SELECTED PASSAGE:
━━━━━━━━━━
The latest AA data recently revealed that the average car insurance premium had fallen by over 19 per cent in the last year. The cost of cover may have been falling but you may still be amazed at where each pound of your car insurance premium goes.
A leading insurer has calculated exactly where your car insurance payment goes, from providing the cover to the profits and costs of the insurer. And, you may be surprised by the results. Keep reading to find out more.
Just 4% of car insurance premium goes to insurers profits
One of the UK’s biggest insurers has revealed exactly where your average car insurance premium goes. Aviva has looked at its own claims experience and data from the trade body the Association of British Insurers (ABI) to establish how the average £358 car insurance premium is spent.
The insurer has also worked out that more than £26 of the average premium is spent on luxuries and holidays - by ‘accident victims’ who make claims for whiplash and other injuries.
Around three quarters of the cost of your car insurance (74 per cent) is paid out in the form of claims. Of this £265, £2 goes towards fire claims, £4 to windscreen claims, £8 to theft, £56 to third party damage, £69 to own damage and £126 to third party personal injury.
━━━━━━━━━━
GIVEN DATA:
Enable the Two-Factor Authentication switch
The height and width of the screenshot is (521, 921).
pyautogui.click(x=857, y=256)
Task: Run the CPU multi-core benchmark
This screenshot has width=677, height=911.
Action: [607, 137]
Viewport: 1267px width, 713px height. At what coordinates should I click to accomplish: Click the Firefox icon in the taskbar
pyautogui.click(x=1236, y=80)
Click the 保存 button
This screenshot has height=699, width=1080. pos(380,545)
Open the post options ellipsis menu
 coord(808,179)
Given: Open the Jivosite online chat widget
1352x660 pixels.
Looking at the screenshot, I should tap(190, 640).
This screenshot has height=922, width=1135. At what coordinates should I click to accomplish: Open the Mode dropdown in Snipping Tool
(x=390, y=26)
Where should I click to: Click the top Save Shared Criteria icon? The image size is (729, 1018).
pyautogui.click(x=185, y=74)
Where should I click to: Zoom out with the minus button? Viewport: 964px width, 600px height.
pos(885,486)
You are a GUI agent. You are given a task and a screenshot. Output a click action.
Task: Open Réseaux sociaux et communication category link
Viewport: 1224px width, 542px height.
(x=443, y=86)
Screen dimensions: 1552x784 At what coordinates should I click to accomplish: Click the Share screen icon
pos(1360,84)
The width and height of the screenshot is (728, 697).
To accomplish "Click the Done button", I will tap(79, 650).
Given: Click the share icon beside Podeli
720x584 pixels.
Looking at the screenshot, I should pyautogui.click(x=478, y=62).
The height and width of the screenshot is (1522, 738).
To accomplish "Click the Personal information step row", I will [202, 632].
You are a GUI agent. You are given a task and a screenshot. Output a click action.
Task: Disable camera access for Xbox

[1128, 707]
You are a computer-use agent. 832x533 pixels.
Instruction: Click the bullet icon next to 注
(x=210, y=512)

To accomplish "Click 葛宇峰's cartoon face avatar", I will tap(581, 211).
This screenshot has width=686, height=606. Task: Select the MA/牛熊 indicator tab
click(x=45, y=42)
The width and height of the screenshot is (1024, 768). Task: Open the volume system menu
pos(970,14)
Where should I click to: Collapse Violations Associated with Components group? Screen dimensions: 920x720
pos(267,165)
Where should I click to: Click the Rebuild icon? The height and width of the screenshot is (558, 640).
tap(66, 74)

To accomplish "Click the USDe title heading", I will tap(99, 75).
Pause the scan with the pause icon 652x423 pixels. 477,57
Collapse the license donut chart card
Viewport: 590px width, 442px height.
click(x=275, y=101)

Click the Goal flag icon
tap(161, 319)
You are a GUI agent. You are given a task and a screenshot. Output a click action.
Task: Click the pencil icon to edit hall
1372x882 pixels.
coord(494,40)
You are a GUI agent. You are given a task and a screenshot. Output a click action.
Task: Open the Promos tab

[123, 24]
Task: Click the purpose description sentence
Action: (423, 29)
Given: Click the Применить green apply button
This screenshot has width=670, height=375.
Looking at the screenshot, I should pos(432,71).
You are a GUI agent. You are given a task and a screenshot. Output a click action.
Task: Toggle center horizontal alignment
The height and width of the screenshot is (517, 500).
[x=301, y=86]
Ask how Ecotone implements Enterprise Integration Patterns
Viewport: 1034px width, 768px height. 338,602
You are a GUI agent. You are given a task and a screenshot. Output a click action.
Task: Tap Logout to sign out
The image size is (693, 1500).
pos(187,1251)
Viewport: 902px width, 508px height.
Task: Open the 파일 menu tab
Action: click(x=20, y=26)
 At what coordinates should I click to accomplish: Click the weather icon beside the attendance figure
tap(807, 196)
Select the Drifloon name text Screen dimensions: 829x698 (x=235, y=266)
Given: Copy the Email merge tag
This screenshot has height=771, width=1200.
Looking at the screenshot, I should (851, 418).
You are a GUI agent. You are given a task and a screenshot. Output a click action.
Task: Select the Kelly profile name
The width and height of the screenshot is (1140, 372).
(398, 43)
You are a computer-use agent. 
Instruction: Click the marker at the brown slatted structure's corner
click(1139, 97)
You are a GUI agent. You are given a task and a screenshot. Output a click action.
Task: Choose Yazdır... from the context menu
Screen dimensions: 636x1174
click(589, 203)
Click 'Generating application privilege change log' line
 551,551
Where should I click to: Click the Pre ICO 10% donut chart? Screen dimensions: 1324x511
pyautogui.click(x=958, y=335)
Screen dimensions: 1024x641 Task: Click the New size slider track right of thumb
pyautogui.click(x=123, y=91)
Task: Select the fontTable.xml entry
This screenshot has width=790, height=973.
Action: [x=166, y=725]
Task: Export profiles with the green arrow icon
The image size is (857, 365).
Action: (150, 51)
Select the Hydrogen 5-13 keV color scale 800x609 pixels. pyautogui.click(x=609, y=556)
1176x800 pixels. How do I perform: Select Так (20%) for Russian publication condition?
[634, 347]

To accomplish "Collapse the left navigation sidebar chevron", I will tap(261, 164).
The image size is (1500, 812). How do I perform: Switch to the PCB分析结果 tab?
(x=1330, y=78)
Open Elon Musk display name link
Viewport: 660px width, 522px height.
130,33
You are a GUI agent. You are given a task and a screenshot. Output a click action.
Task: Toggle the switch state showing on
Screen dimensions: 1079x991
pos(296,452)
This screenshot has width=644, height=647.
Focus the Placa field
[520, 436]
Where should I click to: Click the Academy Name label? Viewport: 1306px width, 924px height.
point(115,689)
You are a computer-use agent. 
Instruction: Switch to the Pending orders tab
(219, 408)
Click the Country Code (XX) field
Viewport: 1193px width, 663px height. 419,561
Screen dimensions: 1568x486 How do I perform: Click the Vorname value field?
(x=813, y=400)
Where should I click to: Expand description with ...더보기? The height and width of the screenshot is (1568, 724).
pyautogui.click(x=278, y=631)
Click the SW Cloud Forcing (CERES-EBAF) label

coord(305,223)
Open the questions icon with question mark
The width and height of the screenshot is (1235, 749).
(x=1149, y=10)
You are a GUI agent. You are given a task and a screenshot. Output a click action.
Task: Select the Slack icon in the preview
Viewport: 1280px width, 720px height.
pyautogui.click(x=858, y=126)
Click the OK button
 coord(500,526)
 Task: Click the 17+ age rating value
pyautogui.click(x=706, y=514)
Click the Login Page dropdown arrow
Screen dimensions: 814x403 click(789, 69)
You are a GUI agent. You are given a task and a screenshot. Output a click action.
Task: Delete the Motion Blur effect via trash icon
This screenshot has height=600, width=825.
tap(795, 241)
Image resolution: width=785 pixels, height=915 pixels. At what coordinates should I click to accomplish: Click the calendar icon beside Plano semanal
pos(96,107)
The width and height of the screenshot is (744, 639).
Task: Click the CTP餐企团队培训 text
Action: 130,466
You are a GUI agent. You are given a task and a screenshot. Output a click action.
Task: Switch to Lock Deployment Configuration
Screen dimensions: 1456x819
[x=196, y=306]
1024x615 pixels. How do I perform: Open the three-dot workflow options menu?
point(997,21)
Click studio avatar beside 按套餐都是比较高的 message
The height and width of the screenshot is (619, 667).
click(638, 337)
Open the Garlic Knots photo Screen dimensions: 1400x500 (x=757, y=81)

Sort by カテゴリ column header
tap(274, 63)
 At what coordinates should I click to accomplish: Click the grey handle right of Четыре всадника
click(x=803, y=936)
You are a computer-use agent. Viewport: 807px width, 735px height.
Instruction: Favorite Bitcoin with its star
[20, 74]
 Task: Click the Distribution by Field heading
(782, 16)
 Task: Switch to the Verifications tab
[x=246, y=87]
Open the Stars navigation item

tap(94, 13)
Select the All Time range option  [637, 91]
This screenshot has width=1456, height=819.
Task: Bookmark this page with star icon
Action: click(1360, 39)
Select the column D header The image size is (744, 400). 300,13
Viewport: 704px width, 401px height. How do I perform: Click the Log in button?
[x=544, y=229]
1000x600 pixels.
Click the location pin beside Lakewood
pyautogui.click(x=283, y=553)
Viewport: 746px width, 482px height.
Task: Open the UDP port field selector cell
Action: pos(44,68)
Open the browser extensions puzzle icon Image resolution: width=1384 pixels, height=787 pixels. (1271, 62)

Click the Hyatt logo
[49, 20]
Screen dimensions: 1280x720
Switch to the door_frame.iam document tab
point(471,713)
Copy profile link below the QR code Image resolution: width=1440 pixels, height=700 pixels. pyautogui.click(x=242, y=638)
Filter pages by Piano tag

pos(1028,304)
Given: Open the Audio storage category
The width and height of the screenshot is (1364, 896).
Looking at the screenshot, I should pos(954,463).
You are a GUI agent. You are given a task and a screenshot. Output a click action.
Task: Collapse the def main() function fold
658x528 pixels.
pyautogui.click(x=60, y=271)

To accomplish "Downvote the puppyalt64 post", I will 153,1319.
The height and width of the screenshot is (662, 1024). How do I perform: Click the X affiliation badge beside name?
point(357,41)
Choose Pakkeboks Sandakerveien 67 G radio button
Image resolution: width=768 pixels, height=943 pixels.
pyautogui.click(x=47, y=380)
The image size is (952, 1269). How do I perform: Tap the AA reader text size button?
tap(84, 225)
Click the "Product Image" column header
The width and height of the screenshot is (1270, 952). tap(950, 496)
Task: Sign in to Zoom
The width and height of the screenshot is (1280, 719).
━━━━━━━━━━
EXERCISE PROMPT: Continue the article on where each pound of a car insurance premium goes, starting right after its last sentence.

RESULT:
The next biggest expense, at 16 per cent, is the insurer's own marketing and distribution costs. Tax - in the form of insurance premium tax - is 6 per cent. Finally, just 4 per cent of the premium goes towards the insurer's own profit.
Insurer highlighting the issue of personal injury claims
Aviva has highlighted the data is as part of a campaign to alter the way compensation is paid for whiplash victims. By identifying just how much of the average driver's premium ends up in the pockets of other drivers, the insurer says it wants to shine a light on those people who claim fraudulently.
Instead of paying supposed whiplash victims a cash sum, Aviva and other insurers want to provide therapy or clinical rehab. The hope is this would cut the number of fraudulent claims made often by ‘crash for cash’ incidents where multiple vehicles full of passengers all claim for whiplash injuries.
In its latest annual collation of fraudulent claims data, the Association of British Insurers said fraud involving car insurance was the most expensive and common. In 2013 the number of dishonest claims stood at 59,900 with the value of these claims totalling £811 million.
Aviva has calculated that if injury compensation was made only in the form of therapy, not cash, it would cut the annual bill by £1 billion per year, reducing the average driver’s car insurance premium by £50.
As part of its research, Aviva has also looked at how people who receive personal injury compensation spent their money. In 2014, under half of recipients (47 per cent) spent the money on therapy or medical treatment while almost a quarter (24 per cent) used the cash to reduce their debts.
21 per cent used the money for a holiday while 19 per cent said they spend the compensation on ‘luxuries’.
Black box insurance could also help to cut fraudulent claims
As well as providing therapy rather than cash, insurers have also suggested the increased use of ‘telematics’ or ‘black box’ technology as a way of cutting fraudulent claims. Here, a device in your vehicle records and transmits speed information about your speed and braking.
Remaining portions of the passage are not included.